WORK INSTRUCTIONS
All lines from the one containing "Image resolution: width=1456" down to the final line of the entries below: return them exactly.

SOURCE DATA

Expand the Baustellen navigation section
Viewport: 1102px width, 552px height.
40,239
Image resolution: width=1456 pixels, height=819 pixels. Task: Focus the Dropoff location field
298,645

PROBLEM SOLUTION
Image resolution: width=1456 pixels, height=819 pixels. Task: Focus the Dropoff location field
298,645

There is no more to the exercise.